Horloge andronique (δ – Euros, soif inextinguible)

Ton vêtement, gonflé de vent, claquait, s’emplissant, se rétractant, alternativement, telle une respiration hachée, une presque suffocation. Et de cet étouffement ne reste que le souvenir, paraphrasé par les soubresauts d’un drap, les spasmes d’un drapeau secoué de tourmente. Les plissements du tissu se mêlent à l’odeur de ta peau – une odeur bien sûr caduque – s’en emparent, s’en parent, ivres.
Je suis vieux, aujourd’hui cacochyme, ma jeunesse ne s’est pas enfuie, elle s’est recroquevillée en dedans, loin, si loin que moi-même crains de ne pouvoir jamais la retrouver. Car pour ce faire, il me faudrait emprunter un labyrinthe hérissé d’épines où se blesseraient mes chairs ; tout effort de réminiscence ne fait-il pas de moi un Minotaure, aux mâchoires saignantes, saignantes d’une viande déjà corrompue ? Pour chaque goutte de sang répandue, une bribe de ma mémoire se désintègre, une souffrance du manque de toi fond dans le néant, limbes ingrats où tu te noies, itérativement. Le chemin à parcourir serait long, et ardu, j’en reste sur le seuil, par pusillanimité (je redoute la douleur) mais surtout par refus de l’oubli, je me préfère dans l’affliction, voire la désolation, où se trouvent encore des traces de toi.
Par instant, j’imagine un autre corps que le tien, par instant seulement > égarement… Toutes autres caresses seraient pourtant un misérable succédané, une copie aussi pâle que l’était le pli de ton aine, la douceur de ton creux poplité. Mais le stupre me fait défaut, rien ne saurait le pallier, pas même la mémoire ou l’imagination, la main peut-être. Je plie sous le poids de ton absence et, plus je me courbe, plus mon désir croît, inversement proportionnel, jouet de coupables mathématiques. La vie s’acharne à me faire exister, malgré moi.

vendredi 17 juin 2011

Horloge andronique (γ – Apéliote, braise levantine)

J’ai goûté la terre, son goût métallique – et le crissement qu’elle provoque sous mes dents. En d’autres temps, j’aurais juré la chose abjecte, mais les circonstances me façonnent, me laminent surtout, formant sur ma chair des monticules de stupéfaction, des cicatrices interdites. Je ne sombre pas, l’océan est trop éloigné pour m’ensevelir, le sol lui-même ne s’ouvre ni ne m’engloutit ; je ne sombre pas, le vent jamais ne m’emportera, je savoure la glaise dont mon corps se leste, je me gave de boue, je m’alourdis.

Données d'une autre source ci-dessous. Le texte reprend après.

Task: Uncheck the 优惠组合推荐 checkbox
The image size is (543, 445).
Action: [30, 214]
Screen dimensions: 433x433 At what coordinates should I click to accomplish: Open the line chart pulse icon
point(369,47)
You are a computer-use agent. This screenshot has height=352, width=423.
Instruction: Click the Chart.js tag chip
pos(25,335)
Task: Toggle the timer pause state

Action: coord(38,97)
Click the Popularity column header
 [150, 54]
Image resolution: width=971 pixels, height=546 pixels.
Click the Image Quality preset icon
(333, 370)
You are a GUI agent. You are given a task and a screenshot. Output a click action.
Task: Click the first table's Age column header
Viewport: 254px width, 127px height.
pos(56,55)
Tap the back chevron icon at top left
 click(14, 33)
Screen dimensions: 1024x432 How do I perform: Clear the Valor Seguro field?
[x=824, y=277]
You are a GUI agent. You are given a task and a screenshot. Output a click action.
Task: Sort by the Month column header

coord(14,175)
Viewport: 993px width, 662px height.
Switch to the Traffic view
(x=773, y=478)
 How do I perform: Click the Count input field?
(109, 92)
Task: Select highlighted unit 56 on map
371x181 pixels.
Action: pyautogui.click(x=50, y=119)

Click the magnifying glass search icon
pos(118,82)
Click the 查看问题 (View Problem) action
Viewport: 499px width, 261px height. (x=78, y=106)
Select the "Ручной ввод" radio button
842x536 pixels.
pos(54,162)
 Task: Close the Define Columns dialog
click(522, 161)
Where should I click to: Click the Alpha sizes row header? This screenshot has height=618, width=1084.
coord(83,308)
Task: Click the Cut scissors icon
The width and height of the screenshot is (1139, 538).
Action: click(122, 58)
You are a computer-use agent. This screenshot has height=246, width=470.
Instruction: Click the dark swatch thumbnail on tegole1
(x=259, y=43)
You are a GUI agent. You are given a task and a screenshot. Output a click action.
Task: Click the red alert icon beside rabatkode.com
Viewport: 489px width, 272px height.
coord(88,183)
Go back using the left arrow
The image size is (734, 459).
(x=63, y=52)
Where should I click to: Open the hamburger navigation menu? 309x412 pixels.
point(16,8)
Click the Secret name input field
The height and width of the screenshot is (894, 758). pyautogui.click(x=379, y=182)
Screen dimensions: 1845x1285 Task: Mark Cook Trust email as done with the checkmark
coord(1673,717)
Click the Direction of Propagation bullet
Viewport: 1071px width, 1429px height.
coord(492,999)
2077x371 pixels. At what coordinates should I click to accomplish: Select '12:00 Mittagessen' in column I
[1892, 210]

Tout plutôt que la douloureuse ivresse de l’amertume.
Mes pupilles ont vibré et mes paupières, closes enfin, m’ont suggéré des landes, d’abord stériles. Le soleil s’y est levé, l’eau y a gravé son nom et, peu à peu, quelques animalcules ont été générés. Merveille que la vie liminaire, dans son balbutiement, dans son enivrante éternité ! La glèbe s’est faite fertile, les moisons se pâment, les céréales se multiplient à l’infini, tel l’humain biblique, tel le cancrelat. J’ai croqué la pulpe des fruits, la saveur en était aigre, aussi décevante que l’existence.
Tu as soufflé sur mes cils, avec fraîcheur, tu as saisi mes épaules, tu as posé ta peau contre la mienne, ton sexe contre le mien et le souvenir trace sous mon épiderme des coursives minuscules où s’agite un fiel, comme une gale amoureuse. Ta silhouette se dessine par bribes, erratique, fantomatique, la lumière transperce ta chevelure, de l’intérieur le flamboiement t’illumine, comme des viscères dévorés de feu. Les flammes ont consumé tout lien, avec cérémonie et une certaine grandeur, voire théâtralité, les flammes ont léché tes pieds et tu n’es plus.

lundi 13 juin 2011

Horloge andronique (β – Cécias, nive longue)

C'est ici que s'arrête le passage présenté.